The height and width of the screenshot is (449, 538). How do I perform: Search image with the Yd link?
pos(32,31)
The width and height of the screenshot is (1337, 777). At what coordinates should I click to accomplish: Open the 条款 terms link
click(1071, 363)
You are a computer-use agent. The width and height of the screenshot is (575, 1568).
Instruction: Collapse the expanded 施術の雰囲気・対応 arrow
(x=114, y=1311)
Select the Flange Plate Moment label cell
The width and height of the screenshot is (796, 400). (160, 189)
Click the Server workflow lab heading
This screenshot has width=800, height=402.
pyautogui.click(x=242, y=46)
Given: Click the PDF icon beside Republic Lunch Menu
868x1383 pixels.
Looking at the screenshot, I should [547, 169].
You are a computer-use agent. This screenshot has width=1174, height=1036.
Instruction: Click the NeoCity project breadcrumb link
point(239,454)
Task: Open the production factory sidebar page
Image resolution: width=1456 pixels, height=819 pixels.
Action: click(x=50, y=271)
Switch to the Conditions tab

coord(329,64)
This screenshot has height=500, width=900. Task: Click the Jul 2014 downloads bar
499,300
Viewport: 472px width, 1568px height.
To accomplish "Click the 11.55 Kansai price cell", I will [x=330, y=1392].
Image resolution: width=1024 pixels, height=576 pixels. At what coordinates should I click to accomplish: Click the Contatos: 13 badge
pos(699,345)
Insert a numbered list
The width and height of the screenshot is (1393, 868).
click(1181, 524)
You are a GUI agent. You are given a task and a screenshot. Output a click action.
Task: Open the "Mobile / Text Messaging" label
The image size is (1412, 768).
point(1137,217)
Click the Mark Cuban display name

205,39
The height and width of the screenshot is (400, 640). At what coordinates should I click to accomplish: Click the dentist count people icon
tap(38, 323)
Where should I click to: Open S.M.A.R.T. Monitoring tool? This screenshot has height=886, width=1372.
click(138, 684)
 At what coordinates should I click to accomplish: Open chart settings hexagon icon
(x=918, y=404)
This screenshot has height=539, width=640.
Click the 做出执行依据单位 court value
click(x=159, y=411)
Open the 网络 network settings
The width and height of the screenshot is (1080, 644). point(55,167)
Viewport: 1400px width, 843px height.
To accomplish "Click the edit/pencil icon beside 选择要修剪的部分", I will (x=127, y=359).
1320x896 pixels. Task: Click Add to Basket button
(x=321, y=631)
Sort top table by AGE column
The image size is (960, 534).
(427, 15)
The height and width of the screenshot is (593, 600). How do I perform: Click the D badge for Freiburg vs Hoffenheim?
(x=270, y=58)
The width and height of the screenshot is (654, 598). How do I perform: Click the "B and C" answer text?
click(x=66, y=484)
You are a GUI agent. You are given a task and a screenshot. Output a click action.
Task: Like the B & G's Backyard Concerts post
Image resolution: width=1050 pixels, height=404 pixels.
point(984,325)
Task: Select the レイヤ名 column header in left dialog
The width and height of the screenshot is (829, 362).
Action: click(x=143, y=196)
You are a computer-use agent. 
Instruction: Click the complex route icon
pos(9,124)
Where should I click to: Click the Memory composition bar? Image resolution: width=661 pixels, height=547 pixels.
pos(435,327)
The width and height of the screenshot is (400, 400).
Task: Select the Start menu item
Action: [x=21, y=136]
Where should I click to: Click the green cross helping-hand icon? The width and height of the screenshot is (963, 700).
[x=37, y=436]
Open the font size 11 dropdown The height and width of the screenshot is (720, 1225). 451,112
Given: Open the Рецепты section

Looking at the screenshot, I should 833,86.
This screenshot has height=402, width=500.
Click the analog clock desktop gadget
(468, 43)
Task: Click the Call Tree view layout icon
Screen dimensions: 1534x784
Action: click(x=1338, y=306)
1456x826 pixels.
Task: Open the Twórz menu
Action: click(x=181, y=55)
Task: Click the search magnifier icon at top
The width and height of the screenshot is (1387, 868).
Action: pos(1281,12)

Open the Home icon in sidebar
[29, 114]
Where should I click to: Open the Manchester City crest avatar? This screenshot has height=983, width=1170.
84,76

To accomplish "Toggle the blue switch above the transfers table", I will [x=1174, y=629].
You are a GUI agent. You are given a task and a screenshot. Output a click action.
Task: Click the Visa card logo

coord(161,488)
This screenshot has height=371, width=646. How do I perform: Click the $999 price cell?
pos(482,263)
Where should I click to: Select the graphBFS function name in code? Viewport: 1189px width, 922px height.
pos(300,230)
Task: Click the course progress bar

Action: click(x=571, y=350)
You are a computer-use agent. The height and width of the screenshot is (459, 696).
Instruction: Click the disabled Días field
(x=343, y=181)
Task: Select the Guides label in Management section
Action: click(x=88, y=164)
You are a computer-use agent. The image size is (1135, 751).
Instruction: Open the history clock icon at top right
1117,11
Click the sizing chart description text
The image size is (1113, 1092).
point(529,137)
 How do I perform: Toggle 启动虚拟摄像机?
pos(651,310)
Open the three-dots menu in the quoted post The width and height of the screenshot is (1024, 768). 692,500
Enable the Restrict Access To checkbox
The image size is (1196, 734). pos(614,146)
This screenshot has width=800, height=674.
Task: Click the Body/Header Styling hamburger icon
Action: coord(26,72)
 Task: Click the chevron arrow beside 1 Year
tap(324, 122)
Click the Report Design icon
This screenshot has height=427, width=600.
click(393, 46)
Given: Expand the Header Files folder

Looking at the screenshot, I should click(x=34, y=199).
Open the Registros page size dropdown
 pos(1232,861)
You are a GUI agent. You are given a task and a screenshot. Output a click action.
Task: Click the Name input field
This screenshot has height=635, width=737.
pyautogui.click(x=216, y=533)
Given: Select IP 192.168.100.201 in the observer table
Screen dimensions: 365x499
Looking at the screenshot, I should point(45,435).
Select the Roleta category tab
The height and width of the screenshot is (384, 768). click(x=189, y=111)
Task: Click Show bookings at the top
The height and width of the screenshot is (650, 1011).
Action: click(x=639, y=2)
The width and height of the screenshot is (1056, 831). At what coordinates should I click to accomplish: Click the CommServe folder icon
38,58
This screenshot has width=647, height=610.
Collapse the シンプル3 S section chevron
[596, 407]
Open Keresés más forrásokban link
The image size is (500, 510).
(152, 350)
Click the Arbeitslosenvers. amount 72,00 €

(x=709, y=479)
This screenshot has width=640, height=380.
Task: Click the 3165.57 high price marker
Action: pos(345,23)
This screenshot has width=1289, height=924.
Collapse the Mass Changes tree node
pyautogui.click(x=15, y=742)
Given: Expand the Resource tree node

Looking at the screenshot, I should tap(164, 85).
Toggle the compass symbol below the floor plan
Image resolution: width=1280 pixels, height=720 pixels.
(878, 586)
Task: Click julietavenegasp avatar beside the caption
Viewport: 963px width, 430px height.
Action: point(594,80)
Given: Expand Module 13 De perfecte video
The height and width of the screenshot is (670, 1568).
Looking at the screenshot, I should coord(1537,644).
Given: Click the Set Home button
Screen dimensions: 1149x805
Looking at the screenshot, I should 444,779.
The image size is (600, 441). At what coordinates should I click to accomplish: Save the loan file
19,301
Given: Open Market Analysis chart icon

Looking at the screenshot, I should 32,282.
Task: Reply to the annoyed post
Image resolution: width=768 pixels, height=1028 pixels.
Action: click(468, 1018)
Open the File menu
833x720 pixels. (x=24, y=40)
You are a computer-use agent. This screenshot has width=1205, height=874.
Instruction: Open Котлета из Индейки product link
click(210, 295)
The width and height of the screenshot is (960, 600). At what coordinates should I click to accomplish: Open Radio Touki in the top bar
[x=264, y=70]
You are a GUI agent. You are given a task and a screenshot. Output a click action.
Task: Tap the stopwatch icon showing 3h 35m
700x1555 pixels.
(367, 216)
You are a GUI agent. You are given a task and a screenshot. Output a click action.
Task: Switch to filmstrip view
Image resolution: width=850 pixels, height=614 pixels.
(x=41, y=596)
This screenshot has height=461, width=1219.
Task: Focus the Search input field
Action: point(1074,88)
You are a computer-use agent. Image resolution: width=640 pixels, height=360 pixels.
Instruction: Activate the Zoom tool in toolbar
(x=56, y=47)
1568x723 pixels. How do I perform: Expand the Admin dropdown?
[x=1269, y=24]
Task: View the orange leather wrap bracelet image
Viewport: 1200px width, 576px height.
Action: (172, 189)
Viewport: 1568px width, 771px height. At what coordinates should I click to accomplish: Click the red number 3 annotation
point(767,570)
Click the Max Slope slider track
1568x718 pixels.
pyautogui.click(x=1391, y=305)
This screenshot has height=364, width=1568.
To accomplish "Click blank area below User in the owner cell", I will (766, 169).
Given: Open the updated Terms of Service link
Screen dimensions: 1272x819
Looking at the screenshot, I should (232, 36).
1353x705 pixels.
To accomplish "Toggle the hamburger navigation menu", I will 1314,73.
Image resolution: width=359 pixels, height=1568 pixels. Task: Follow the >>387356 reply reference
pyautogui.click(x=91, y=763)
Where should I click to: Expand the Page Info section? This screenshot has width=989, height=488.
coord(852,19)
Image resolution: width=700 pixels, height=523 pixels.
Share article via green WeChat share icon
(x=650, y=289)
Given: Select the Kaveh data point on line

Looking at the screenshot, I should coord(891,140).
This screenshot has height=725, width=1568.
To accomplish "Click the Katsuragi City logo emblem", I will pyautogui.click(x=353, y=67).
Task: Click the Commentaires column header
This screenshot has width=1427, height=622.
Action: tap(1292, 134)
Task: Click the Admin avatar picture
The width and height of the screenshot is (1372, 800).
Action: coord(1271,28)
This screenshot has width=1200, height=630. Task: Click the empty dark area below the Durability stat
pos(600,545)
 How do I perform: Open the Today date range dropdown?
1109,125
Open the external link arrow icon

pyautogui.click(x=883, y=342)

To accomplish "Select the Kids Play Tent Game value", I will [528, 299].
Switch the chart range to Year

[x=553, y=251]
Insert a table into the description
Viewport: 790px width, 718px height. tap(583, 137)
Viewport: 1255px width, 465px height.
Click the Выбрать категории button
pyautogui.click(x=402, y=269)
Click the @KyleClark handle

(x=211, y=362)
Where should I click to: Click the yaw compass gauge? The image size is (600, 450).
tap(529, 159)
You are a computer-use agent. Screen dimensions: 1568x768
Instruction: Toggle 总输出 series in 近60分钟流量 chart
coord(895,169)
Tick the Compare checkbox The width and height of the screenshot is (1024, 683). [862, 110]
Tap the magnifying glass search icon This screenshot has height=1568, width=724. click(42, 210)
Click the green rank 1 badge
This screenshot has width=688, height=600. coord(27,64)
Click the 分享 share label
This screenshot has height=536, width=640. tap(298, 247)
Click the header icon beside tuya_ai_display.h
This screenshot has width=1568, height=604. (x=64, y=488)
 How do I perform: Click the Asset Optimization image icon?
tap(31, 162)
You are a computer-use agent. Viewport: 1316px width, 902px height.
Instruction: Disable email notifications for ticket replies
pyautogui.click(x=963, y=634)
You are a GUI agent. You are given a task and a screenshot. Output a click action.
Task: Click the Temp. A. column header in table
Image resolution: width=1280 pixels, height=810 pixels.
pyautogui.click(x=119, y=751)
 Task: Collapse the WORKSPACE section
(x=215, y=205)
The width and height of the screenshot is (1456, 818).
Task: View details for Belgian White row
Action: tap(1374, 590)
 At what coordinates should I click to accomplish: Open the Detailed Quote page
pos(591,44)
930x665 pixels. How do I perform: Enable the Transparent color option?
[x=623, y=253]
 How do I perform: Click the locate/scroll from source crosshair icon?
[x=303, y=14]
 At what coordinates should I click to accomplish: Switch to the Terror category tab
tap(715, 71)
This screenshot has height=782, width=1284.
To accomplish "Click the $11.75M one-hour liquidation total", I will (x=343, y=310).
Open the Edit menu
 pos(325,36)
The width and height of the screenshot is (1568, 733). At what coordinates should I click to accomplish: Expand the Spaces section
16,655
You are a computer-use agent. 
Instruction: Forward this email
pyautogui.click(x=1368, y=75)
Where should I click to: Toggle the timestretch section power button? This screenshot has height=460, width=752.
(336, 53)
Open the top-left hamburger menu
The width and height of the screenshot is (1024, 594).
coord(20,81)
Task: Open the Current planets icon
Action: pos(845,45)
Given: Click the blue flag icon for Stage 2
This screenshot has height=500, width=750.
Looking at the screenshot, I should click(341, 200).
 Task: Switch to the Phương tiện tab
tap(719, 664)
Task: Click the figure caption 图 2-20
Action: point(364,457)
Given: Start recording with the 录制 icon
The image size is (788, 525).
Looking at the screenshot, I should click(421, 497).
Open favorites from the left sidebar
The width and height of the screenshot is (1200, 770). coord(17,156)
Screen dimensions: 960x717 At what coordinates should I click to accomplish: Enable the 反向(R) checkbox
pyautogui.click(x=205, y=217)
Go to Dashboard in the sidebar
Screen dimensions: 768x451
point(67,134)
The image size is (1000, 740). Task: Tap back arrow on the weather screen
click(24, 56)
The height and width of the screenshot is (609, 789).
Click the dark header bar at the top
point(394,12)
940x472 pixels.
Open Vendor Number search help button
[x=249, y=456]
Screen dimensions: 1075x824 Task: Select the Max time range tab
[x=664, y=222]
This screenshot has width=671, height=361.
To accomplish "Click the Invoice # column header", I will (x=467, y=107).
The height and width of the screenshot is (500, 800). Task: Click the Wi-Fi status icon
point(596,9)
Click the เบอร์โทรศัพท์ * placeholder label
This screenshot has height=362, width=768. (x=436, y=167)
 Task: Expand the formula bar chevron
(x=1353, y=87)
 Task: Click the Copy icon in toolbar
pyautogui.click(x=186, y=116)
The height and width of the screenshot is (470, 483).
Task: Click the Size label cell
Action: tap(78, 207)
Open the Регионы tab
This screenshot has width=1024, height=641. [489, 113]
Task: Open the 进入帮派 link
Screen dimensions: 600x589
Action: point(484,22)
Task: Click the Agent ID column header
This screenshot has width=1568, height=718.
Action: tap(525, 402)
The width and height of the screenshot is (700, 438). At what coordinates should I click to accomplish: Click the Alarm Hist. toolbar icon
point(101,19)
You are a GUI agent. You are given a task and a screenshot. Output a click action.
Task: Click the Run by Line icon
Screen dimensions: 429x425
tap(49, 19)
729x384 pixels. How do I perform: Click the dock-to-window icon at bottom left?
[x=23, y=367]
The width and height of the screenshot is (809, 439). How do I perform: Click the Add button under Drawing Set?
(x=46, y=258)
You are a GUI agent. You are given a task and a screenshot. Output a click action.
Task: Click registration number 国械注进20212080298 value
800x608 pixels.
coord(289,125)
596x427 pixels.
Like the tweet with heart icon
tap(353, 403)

Assigned task: Tally up the lines of the listing containing the word "post". Give only the total.

Your solution: 3